The battle of Mewe was a lengthy battle that came late in the Polish-Swedish War of 1600-1629. Gustav Adolf of Sweden had invaded Prussia in 1626, quickly capturing a number of cities in northern Prussia, amongst them Mewe. In the autumn of 1626 a Polish army under Sigismund III besieged Mewe, and Gustav Adolf moved to relieve the city.

The battle was fought to the west of the Vistula. Sigismund III had an army 15,000 strong, outnumbering the Swedes, but he only had 20 guns and 300 hussars. Worse, most of his hussars were inexperienced, as 1,500 of the more experienced troops were absent in the Ukraine. Sigismund was able to choose his ground, occupying an escarpment west of the river.

Gustav Adolf had 12,200 men, and 74 guns. He was able to use flood defences along the Vistula to strengthen his position, which gave the Poles very little chance to use their cavalry to its best.

At the start of the battle, on 22 September, Gustav Adolf sent out his skirmishers, in the hope that Sigismund would respond by coming out of his field fortifications. Sigismund did just that, sending his hussars to attack the Swedish left. The hussars were able to drive away the Swedish horsemen, but were driven off by a salvo of infantry fire after their charge was slowed by soft sandy ground.

There was then a gap of a week before the next significant action came on 29 September. This time Sigismund launched two great Hussar charges, both of which drove away the Swedish horse before being driven back by the Swedish infantry, who were now well established behind their fortifications. Despite the impressive Swedish firepower, only 18 Hussars were killed during this fighting.

The course of the battle changed on 1 October. Late in a day that had seen serious fighting on the plains a Swedish infantry unit was able to climb the escarpment. The Polish infantry on the high ground believed the Swedes to be a Polish unit retreating from the battle, and so held their fire. A salvo from the Swedish infantry then drove the Poles off the hilltop.

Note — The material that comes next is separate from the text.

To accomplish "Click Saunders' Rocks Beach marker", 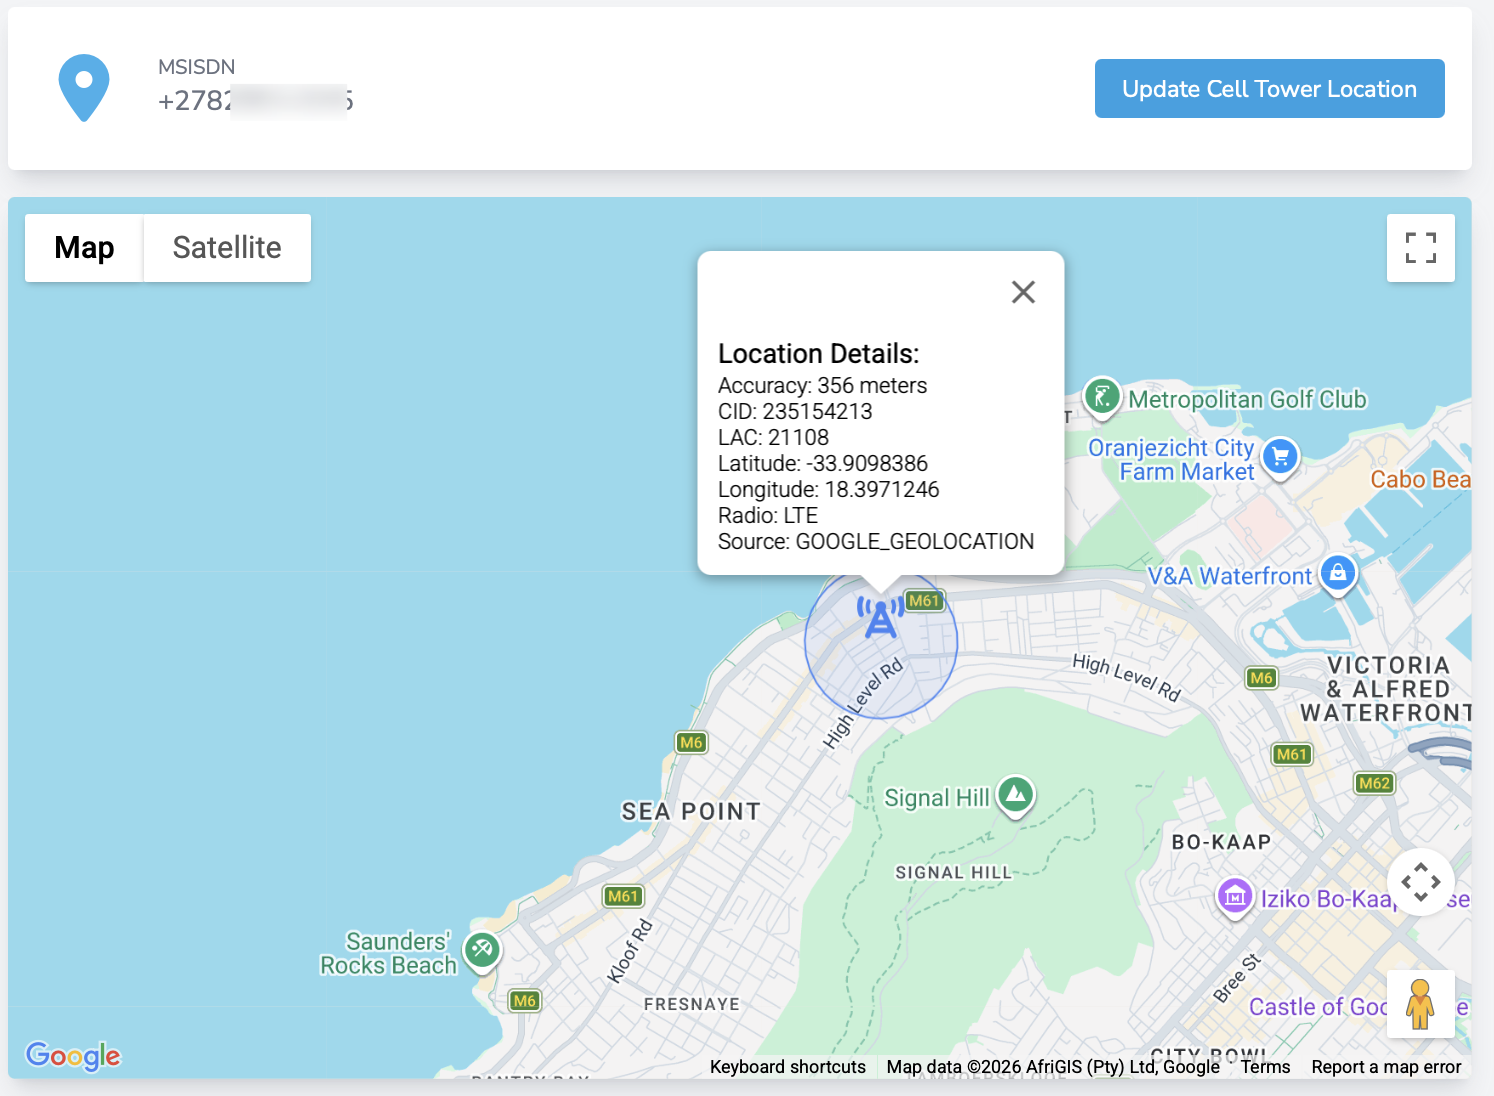I will tap(482, 950).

Sigismund was able to persuade his cavalry to make one more charge, in an attempt to drive the Swedes back off the escarpment. Tomasz Zamoyski’s hussars swept the first line of Swedish infantry off the hill while they were reloading but were then repelled by the second line. With the high ground lost, the Polish camp was vulnerable to Swedish artillery, and Sigismund was forced to abandon the siege of Mewe.

Together with a second defeat at Dirschau (17-18 August 1627), the battle of Mewe convinced the Polish-Lithuanians that it would be best to avoid open battle. Instead, the infantry defended its camps while the cavalry attacked Swedish supplies.